Question

Find the mean, variance and standard deviation using a short-cut method.

Height (in cm)	No. of children
$70 - 75$	$3$
$75 - 80$	$4$
$80 - 85$	$7$
$85 - 90$	$7$
$90 - 95$	$15$
$95 - 100$	$9$
$100 - 105$	$6$
$105 - 110$	$6$
$110 - 115$	$3$

Answer 1

In this question, we have been asked to find mean, standard deviation and variance using a short-cut method. This method is also known as the assumed mean method. First, we will start by calculating mean. To find mean, calculate the mid points of the interval, then assume one of the mid-points as mean. Using this assumed mean, calculate ${y_i}$ and then, ${f_i}{y_i}$. Put all the values in the formula and simplify to find mean.
Next, we have to calculate variance. As we have already calculated ${y_i}$, use this to find ${y_i}^2$ and ${\left( {{f_i}{y_i}} \right)^2}$. Put the values in the formula and find variance.
Using variance, we will find standard deviation. Find the square root of the variance and that will be our required answer.
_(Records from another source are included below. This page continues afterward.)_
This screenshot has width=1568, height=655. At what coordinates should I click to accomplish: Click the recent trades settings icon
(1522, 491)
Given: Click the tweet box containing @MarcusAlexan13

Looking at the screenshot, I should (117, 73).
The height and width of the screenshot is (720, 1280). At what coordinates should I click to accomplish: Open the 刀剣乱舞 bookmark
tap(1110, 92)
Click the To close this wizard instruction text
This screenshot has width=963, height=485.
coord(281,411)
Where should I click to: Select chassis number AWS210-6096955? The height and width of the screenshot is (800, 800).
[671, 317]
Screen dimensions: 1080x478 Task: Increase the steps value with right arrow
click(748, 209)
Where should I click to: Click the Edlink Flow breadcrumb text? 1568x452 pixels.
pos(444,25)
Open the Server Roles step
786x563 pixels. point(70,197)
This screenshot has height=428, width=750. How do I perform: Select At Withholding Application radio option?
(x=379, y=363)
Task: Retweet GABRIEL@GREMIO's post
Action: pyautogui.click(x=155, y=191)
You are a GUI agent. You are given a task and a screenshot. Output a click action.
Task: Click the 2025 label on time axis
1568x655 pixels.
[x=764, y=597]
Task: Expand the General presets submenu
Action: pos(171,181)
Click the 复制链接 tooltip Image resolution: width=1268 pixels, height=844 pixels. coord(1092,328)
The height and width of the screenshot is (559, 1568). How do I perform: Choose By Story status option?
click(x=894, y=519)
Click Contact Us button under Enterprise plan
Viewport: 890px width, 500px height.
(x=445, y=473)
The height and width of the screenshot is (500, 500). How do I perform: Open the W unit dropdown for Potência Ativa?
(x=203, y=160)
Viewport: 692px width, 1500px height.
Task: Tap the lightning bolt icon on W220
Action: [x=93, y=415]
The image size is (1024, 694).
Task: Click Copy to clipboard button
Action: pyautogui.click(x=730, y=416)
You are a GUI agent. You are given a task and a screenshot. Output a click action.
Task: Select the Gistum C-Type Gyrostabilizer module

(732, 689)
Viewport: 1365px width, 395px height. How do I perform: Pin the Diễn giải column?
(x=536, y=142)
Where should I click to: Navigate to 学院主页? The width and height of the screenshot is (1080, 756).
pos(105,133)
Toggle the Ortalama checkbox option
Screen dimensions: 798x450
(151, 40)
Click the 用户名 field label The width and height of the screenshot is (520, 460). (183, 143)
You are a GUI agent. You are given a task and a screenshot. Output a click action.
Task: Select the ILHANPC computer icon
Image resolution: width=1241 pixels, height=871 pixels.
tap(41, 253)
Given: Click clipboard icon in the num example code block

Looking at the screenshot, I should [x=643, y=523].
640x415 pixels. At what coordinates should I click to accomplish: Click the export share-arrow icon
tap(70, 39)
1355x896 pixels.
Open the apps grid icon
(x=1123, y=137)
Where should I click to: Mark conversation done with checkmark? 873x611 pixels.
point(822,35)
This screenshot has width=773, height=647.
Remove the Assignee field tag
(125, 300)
Formula used: 1) ${y_i} = \dfrac{{{x_i} - A}}{h}$
2) Mean = $A + \dfrac{{\sum {{f_i}{y_i}} }}{{\sum f }} \times h$
3) Variance, ${\sigma ^2} = \dfrac{{{h^2}}}{{{N^2}}}\left[ {N\sum {{f_i}{y_i}^2 - {{\left( {\sum {{f_i}{y_i}} } \right)}^2}} } \right]$
4) Standard deviation $\left( \sigma \right) = \sqrt {{\sigma ^2}} = \sqrt {{\text{Variance}}}$

Complete step-by-step solution:
We are given a table with observations and frequency and we have been asked to find mean, variance and standard deviation, but using a short-cut method.
Let’s start by calculating mean. For this, we have to first calculate the mid-points. Then, we have to assume a mean out of these mid-points. Let us take our assumed mean ($A$) to be $92.5$. After this, we have to calculate ${y_i}$. $\left( {{y_i} = \dfrac{{{x_i} - A}}{h}} \right)$, where $h$ is the class interval. $h = 75 - 70 = 5$. Using ${y_i}$, calculate ${f_i}{y_i}$.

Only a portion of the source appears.